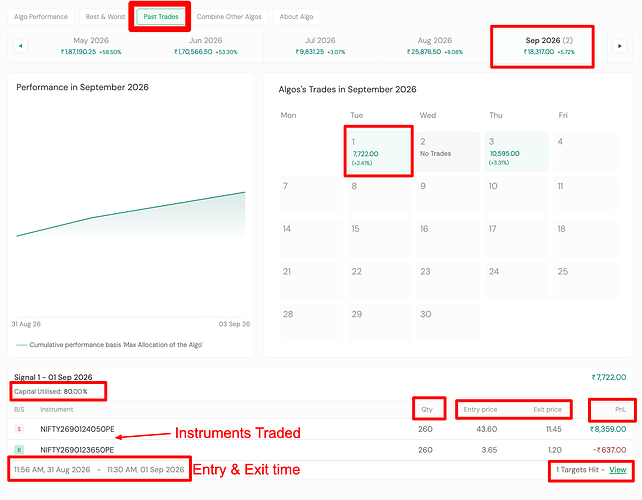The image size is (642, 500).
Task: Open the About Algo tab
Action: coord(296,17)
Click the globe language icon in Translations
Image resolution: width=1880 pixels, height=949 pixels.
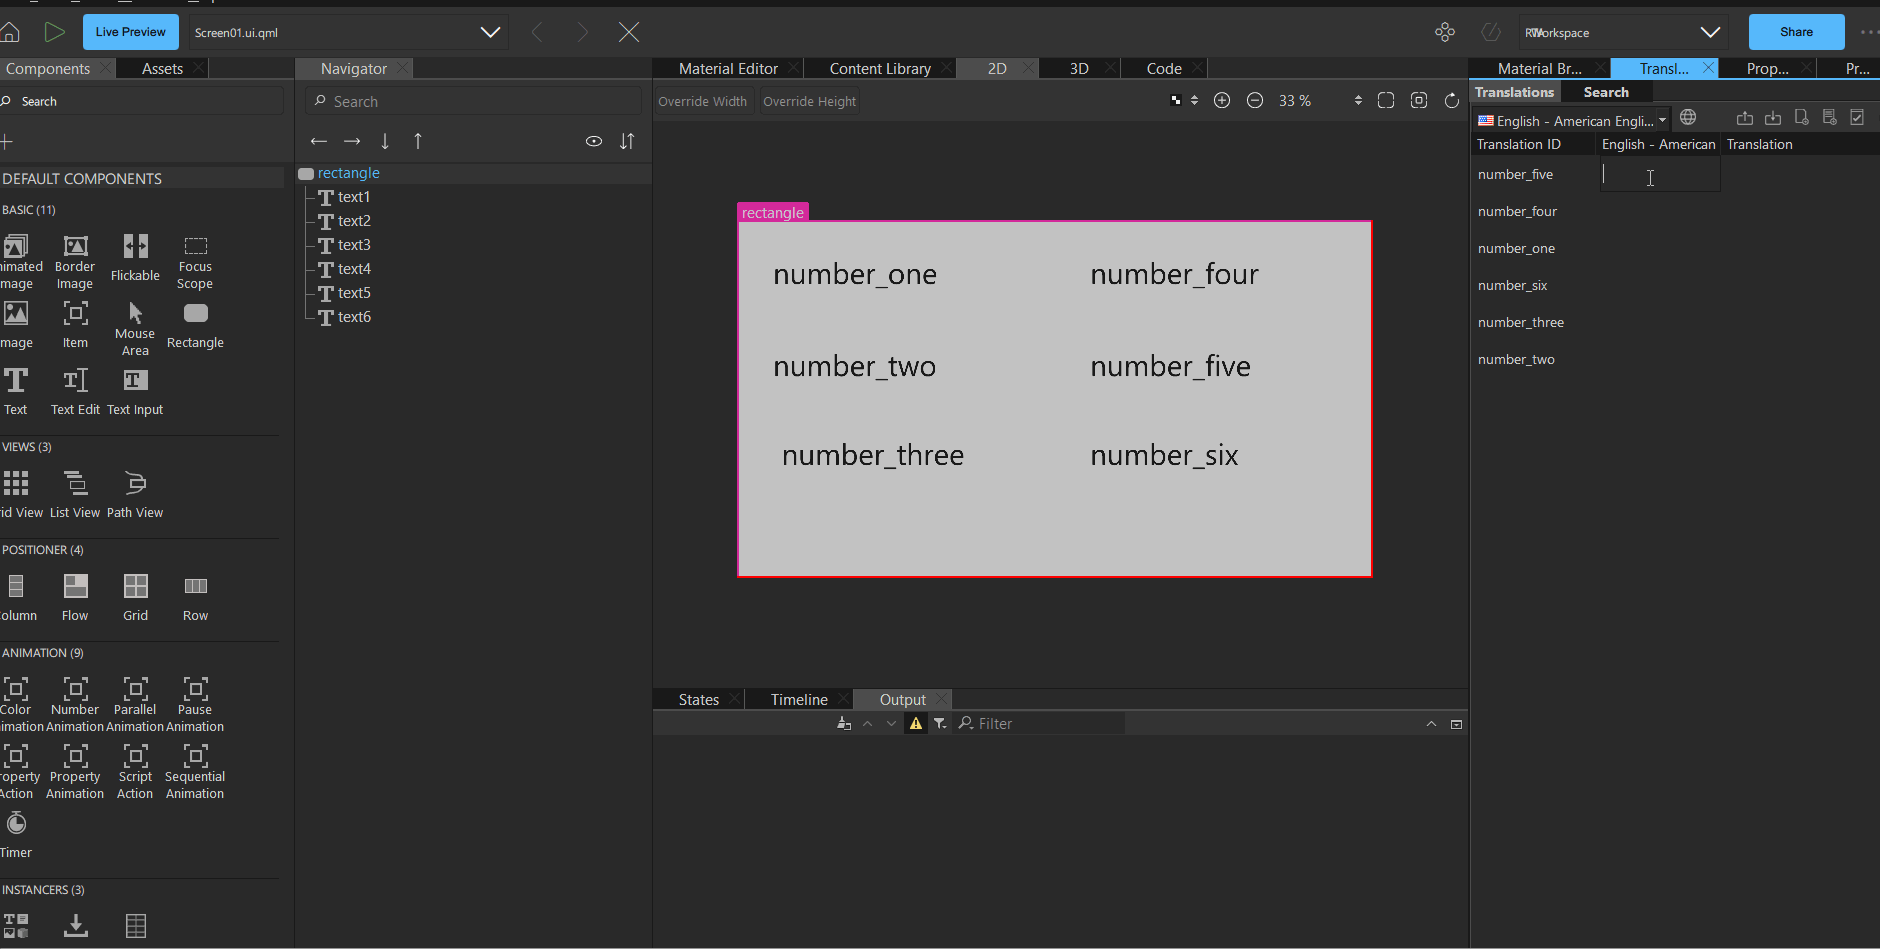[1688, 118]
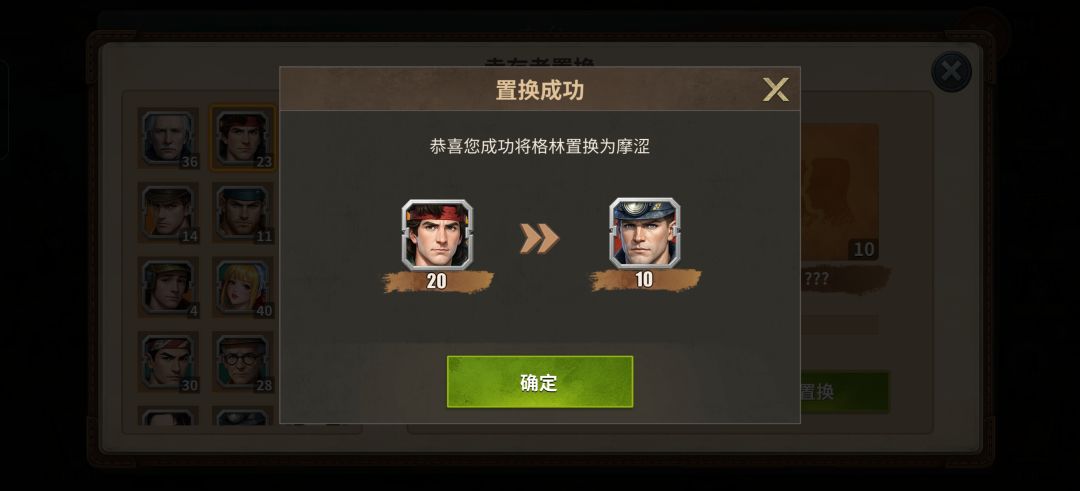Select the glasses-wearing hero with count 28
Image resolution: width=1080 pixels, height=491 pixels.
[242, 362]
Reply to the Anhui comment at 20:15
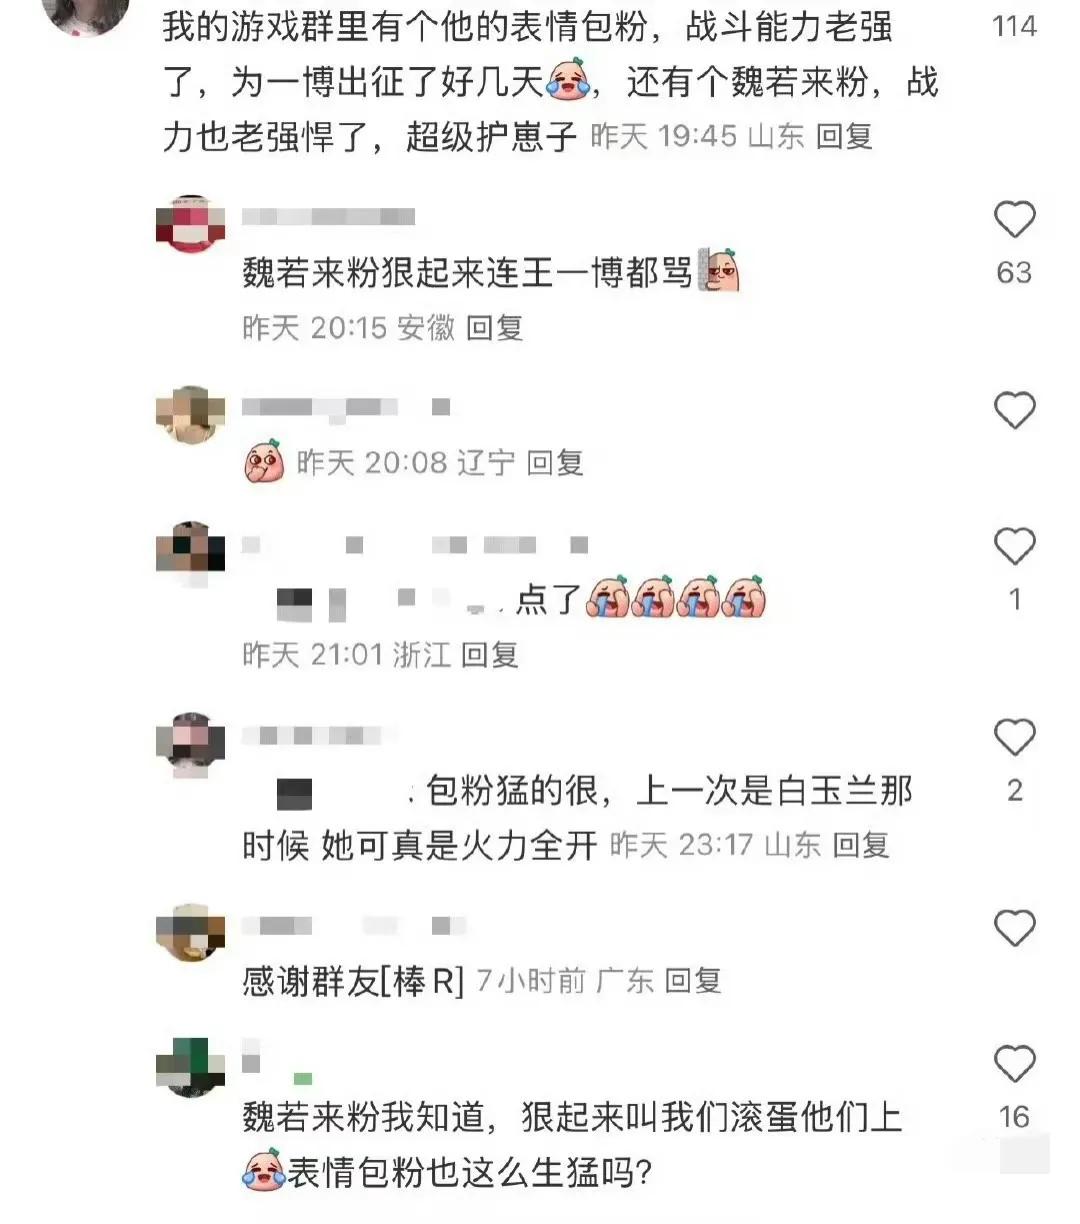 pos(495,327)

--

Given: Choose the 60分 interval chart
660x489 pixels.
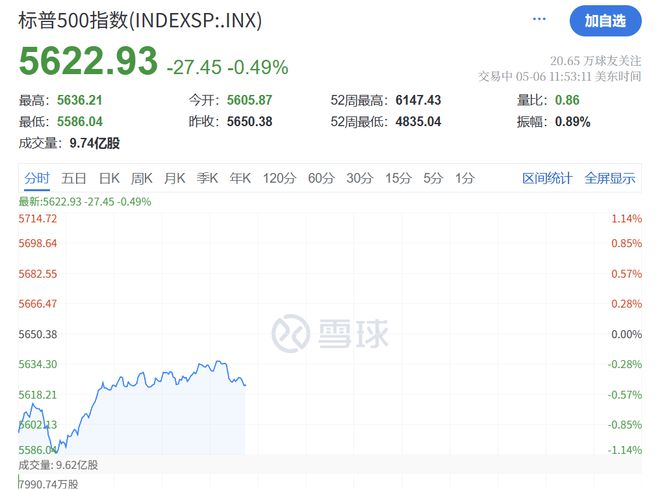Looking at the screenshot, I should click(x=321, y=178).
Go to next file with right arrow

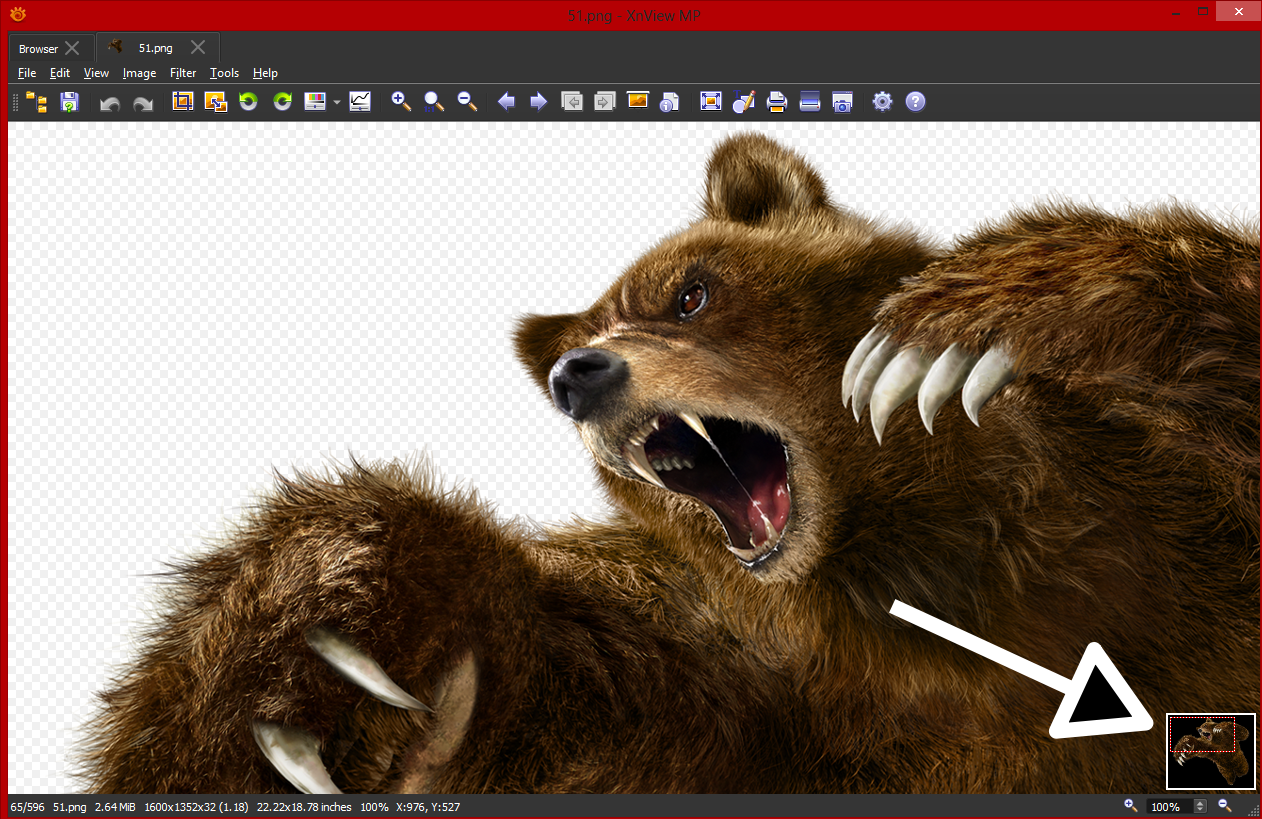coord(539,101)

---

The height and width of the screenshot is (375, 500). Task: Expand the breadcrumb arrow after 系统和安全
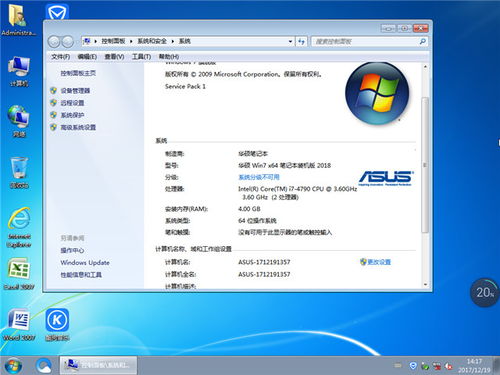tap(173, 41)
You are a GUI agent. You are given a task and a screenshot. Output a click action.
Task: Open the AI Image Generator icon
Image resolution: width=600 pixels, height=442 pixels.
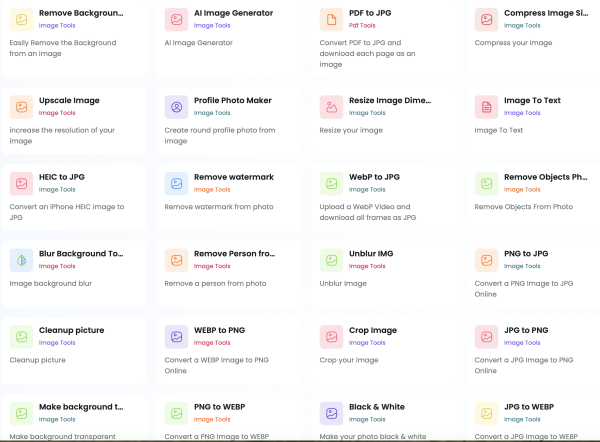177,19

## Exercise brief
Copy each line of the preceding material that contains "icon".

## Task result
Click the globe language icon in Translations
Task: Open the AI Image Generator icon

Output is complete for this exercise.